Mit Hilfe der Selbstmandatierung will die Neue NATO in Zukunft weltweit, aber besonders im Osten, ihre wirtschaftlichen und politischen »Sicherheitsinteressen« durchsetzen. Völkerrecht und UNO stehen dieser neuen Weltordnung nur im Weg. Nach dem Willen ihrer amerikanischen Führung darf die NATO »in Zukunft keine andere politische Autorität als gleichberechtigt neben ihr und schon gar nicht über ihr akzeptieren«.

Wenn sich die Neue NATO im Osten als offensive Ordnungsmacht durchsetzen will, dann steht im Kosovo-Konflikt ihre zukünftige Daseinsberechtigung auf dem Spiel. Auf keinen Fall kann sie sich ohne schwerwiegende Folgen erlauben, auf dem Balkan zu versagen. Gelingt es ihr nicht einmal mit ihrer überwältigenden militärischen Macht in Europa, ihre neue Weltordnung durchzusetzen, dann wird der nachhaltige Verlust ihrer Glaubhaftigkeit ihre Durchsetzungsfähigkeit fernab von den europäischen Metropolen erst recht in Frage stellen. Davon hängt das Prestige und das zukünftige politische Gewicht der NATO ab.

Voreilig und mit übertriebener Hast hat die NATO im Kosovo ihre Autorität aufs Spiel gesetzt und – unabhängig vom weiteren Geschehen – bereits verloren. Selbst wenn in den nächsten Tagen die serbische Regierung (Foto: von der NATO zerstörtes Heizkraftwerk in Belgrad) das Handtuch werfen würde, das Kosovo würde weiter im Chaos versinken, die Gefahr der Destabilisierung der angrenzenden Regionen wäre nicht gebannt und die NATO, mit ihrem von den tatsächlichen Ereignissen ad absurdum geführten Anspruch, Stabilität zu schaffen, bliebe weiter in der Krise.

Ursache und Wirkung

In ihrer selbsterklärten Rolle als Krisenmanager hat sich die NATO unfähig gezeigt. Durch ihre Aktionen hat sie genau das herbeigeführt, was sie vorgab, verhindern zu wollen. Sie hat leichtfertig militärische Gewalt eingesetzt, ohne auch nur einen Teil der Konsequenzen zu bedenken – war es doch sogar für Laien absehbar, daß Luftschläge der NATO die serbische Führung in Belgrad nur dann bestärken würden, den separatistischen Widerstand im Kosovo mit allen Mitteln zu brechen. Und wie konnte man unterlassen, die durch die Luftangriffe provozierte Gefahr des Übergreifens des Konfliktes auf die angrenzenden Regionen ernsthaft zu überprüfen? Oder erlagen die Planer im NATO-Hauptquartier in Brüssel ihrer eigenen Propaganda? Und eventuell störende politische Faktoren wurden gar nicht erst in das NATO-Computerprogramm, das den Kosovo-Konflikt simulieren sollte, eingebaut?

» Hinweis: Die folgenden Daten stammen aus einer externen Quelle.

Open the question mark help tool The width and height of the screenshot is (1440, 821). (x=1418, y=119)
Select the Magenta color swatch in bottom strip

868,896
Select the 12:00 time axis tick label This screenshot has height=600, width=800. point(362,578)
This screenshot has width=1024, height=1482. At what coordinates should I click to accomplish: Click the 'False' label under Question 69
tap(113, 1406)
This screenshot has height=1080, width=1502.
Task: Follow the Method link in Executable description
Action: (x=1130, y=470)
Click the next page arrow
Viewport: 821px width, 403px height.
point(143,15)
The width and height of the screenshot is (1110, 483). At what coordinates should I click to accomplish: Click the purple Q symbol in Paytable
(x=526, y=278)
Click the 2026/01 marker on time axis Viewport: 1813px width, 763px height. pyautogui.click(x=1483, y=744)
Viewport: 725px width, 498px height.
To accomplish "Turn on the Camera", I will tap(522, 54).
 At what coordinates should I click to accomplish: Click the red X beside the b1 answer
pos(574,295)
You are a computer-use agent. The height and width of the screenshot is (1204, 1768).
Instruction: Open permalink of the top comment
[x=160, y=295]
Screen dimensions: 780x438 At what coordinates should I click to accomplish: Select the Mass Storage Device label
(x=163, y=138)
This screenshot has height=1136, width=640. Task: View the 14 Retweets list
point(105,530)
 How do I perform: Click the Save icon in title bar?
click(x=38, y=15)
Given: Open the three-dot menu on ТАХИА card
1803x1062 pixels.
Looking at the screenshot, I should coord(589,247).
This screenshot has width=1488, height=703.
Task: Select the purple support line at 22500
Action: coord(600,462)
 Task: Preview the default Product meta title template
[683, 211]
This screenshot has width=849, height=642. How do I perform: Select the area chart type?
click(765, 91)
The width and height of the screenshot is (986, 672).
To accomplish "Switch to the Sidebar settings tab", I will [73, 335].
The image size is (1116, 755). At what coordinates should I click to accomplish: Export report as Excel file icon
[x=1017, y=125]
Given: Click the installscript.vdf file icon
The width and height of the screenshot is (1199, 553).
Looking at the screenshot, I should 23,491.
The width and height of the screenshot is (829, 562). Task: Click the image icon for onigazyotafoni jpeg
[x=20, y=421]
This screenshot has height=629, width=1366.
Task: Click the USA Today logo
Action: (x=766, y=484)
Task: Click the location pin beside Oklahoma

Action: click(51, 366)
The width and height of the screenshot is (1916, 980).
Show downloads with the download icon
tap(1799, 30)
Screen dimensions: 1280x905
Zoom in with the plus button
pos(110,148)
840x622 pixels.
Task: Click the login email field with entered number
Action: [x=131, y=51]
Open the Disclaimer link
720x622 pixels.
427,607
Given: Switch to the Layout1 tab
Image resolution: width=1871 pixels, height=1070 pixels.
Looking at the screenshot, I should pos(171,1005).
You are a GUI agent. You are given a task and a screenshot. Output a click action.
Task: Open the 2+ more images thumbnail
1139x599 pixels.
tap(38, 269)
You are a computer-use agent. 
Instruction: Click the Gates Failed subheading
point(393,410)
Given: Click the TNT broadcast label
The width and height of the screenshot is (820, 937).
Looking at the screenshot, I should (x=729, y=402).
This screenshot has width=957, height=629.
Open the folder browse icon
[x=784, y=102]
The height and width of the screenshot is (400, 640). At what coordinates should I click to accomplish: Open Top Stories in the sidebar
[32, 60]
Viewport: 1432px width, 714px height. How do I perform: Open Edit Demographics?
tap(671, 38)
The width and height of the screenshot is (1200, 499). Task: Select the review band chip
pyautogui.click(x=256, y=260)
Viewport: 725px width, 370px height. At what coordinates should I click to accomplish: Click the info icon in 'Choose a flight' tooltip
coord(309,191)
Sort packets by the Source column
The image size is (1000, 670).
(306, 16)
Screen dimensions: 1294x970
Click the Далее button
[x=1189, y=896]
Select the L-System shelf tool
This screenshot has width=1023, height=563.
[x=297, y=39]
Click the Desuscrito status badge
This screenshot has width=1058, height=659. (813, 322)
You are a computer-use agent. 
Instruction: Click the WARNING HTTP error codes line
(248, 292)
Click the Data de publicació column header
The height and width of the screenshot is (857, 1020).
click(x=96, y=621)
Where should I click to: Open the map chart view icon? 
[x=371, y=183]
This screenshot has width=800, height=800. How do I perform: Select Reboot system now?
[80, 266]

Wenn das NATO »Friedens«-Diktat von Rambouillet je eine Chance hatte, so ist es nun endgültig tot. Seitdem die erste Bombe gefallen ist, formuliert die NATO dauernd ihre Ziele um. Ihren Mangel an einer politischen Strategie ersetzt sie mit militaristischem Aktionismus. Inzwischen scheint es der NATO nur noch darum zu gehen, das serbische Militär möglichst weitgehend zu zerschlagen. Aber selbst wenn dies gelingen würde, wäre der verbleibende Rest der jugoslawischen Armee der UCK im Kosovo immer noch haushoch überlegen.

Derweil üben sich die NATO-Hofberichterstatter in den Organen der »freien« Presse mit erstaunlicher Unverfrorenheit in militaristischer Propaganda. Mit Hilfe von Greuelgeschichten wird der Gegner als Bestie dargestellt und entmenschlicht. Nur so läßt sich rechtfertigen, daß von den NATO-Bomben zerfetzten serbischen Zivilisten überhaupt nicht gesprochen wird. Auch an der Art und Weise, wie die Abfolge der Geschehnisse, wie Ursache und Wirkung auf den Kopf gestellt werden, hätte sicherlich das Reichspropagandaministerium Gefallen gefunden. Beispiel: Die humanitäre Katastrophe, die erst durch den NATO- Bombenkrieg im Kosovo hervorgerufen wurde, dient nun als Rechtfertigung für die ursprüngliche Bombardierung.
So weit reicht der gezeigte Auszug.